El cristiano no se apoya en el mundo, que va contra su Esperanza, y que continuamente demuestra que la Esperanza del cristiano es una ilusión.
«Porque se ha manifestado la gracia salutífera de Dios a todos los hombres, enseñándonos a negar la impiedad y los deseos del mundo, para que vivamos sobria, justa y piadosamente en este siglo, con la bienaventurada esperanza en la venida gloriosa del gran Dios y Salvador nuestro, Cristo Jesús, que se entregó por nosotros para rescatarnos de toda iniquidad y adquirirse un pueblo propio, celador de obras buenas» (Tit. 2, 11-14; I Tim. 4, 10; T,t. 3, 7; Hebr. 6, 18-19- 7 19; I Ped. 1, 3, 13).
La Esperanza no nos hace la vida más fácil; quien pone su esperanza en Dios, no cuenta con sucesos fantásticos, de cuentos de hadas, que le liberen de las necesidades y de los dolores; con digna sobriedad acepta las cargas de la vida y su dureza y está incluso dispuesto a morir, con la certeza de que su gloria consiste en eso y está siempre más allá.
En la Esperanza muere, por tanto, la angustia existencial. Al cristiano no le atormenta la cuestión de qué vendrá después (Filip. 1, 20).
TEOLOGIA DOGMATICA V – LA GRACIA DIVINA
La esperanza en el futuro no desvaloriza lo presente. El mundo es tenido por los cristianos como una realidad transitoria; a pesar de todo, lo tomamos más en serio que los mundanos; en las formas de este mundo se configura ocultamente el futuro.

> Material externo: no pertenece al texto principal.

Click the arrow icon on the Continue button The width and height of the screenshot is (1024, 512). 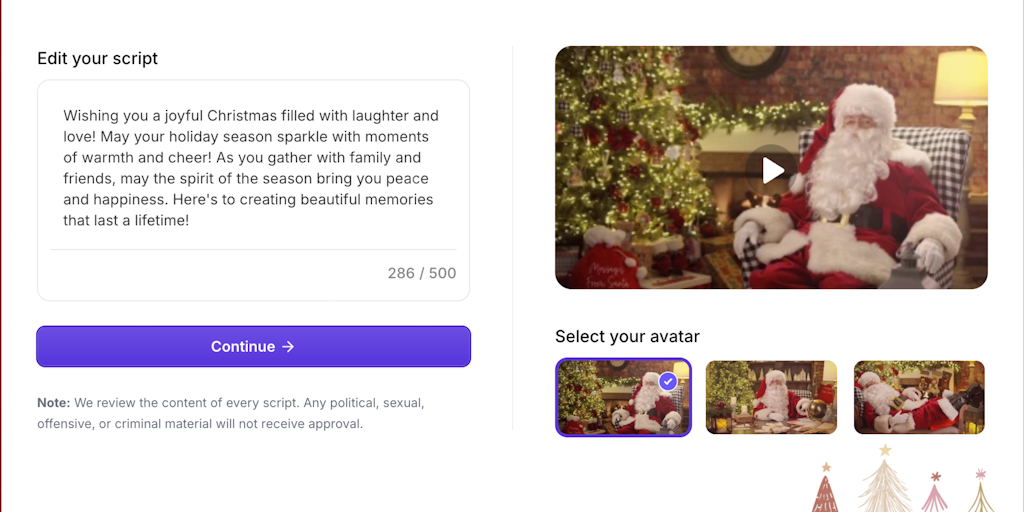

Cuando la esperanza de los cristianos se orienta a instituciones y estructuras terrenas, buscando en ellas seguridad y protección, Dios se dedica a destruir lo que los hombres construyen, para que no caigan en la tentación de conceder más honor y valor a sus propias seguridades que a la salvación del alma, para que no se olviden de que la gran tarea del cristiano es hacer que Cristo arraigue y crezca en los corazones, fomentar su honor y la salvación de los hombres, para que llegue el reinado de Dios (Mt. 6, 33).
¿Qué fuerza soberana vigoriza la esperanza hasta el punto de hacerla constante a los asaltos de la adversidad?… ¡La fe!

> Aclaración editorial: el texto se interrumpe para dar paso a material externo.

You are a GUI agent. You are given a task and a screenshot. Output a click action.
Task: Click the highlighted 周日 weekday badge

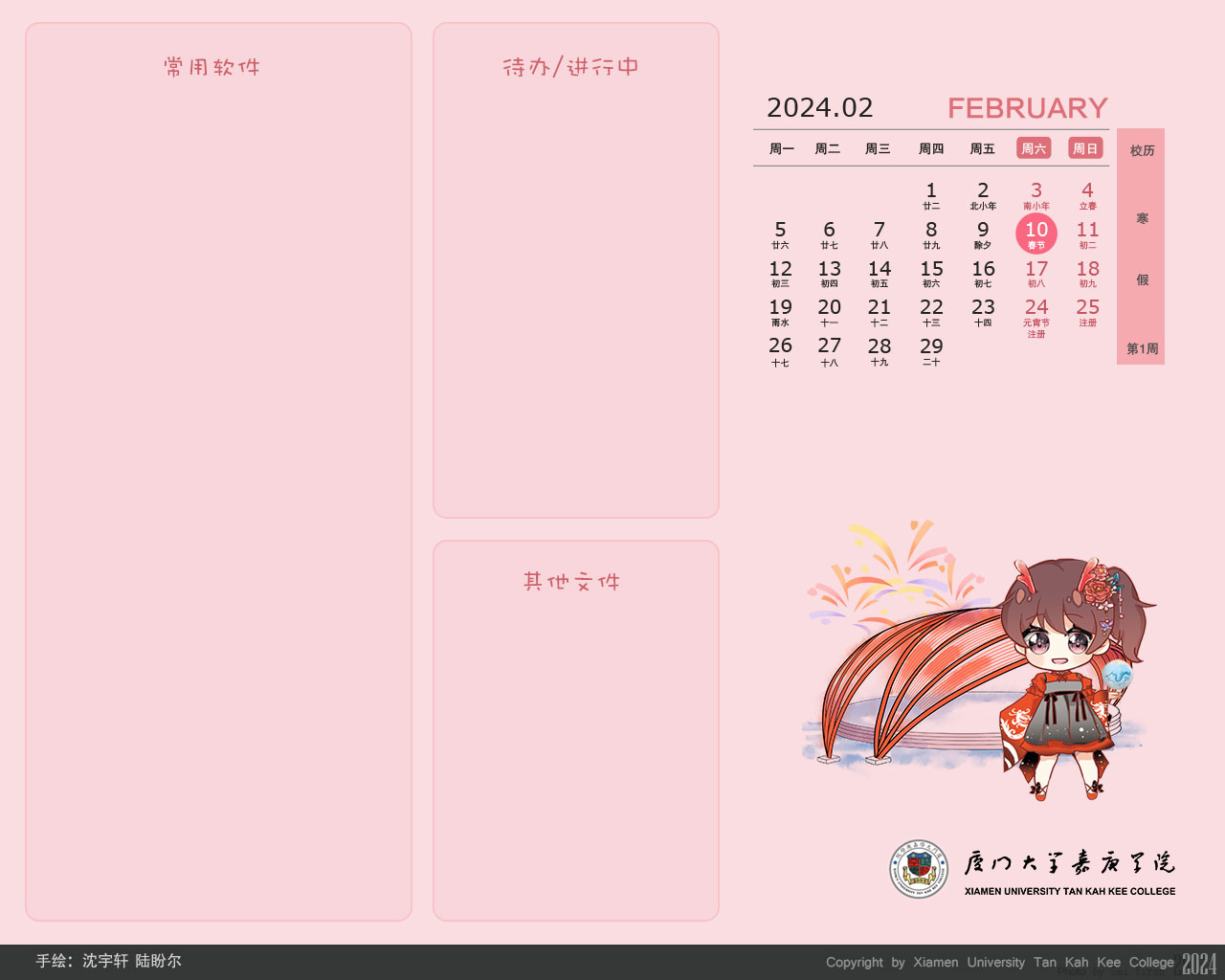pos(1085,148)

«El Señor es mi luz y mi salvación… ¿a quién temeré? El Señor protege mi vida… ¿quién me hará temblar» (Sal. 26,1).
Reza con ardor vibrante, y, en las tinieblas de la prueba continua tu camino, esperando en silencio la hora de Dios.

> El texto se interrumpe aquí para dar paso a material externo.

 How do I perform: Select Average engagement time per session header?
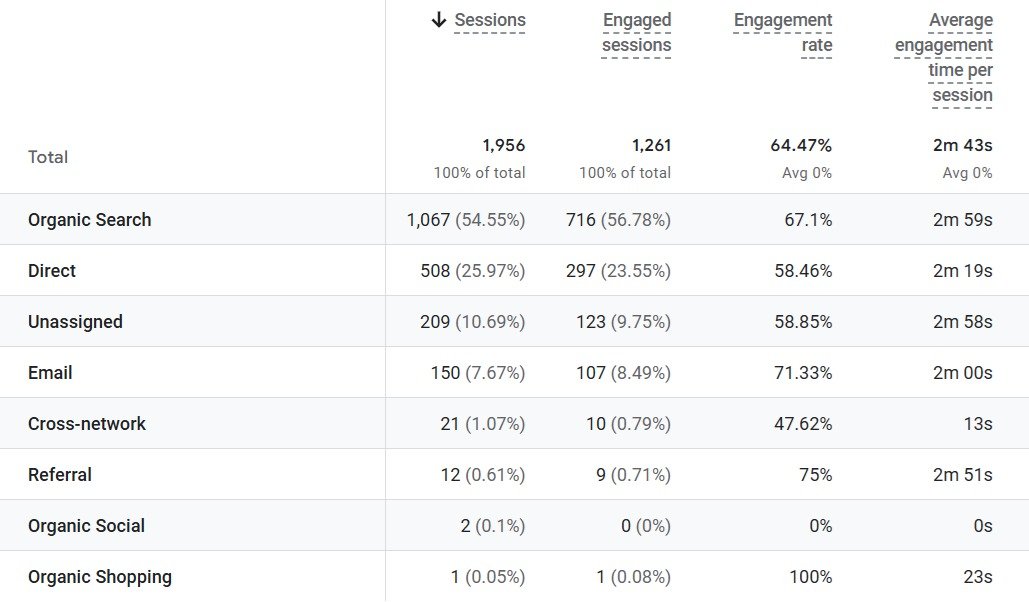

«Aunque el mismo Señor me quitase la vida esperaría en El» (Job 13,15).
«En todo lo que hiciéreis -decía San Ignacio de Loyola- confía en Dios, actuando, como si el éxito de cada acción dependiese de ti y nada de Dios. Procediendo como si todo fuese hecho sólo por Dios y nada por ti»
Es preciso creer ciegamente en Su piedad misericordiosa y en Su bondad omnipotente; es preciso tener la absoluta seguridad de que El escoge, para su intervención; la hora de las situaciones deseperadas…
«¡Alegraos siempre en el Señor! De nuevo os digo, ¡alegraos! ¡El Señor está próximo!» (Filp. 4, 4-5).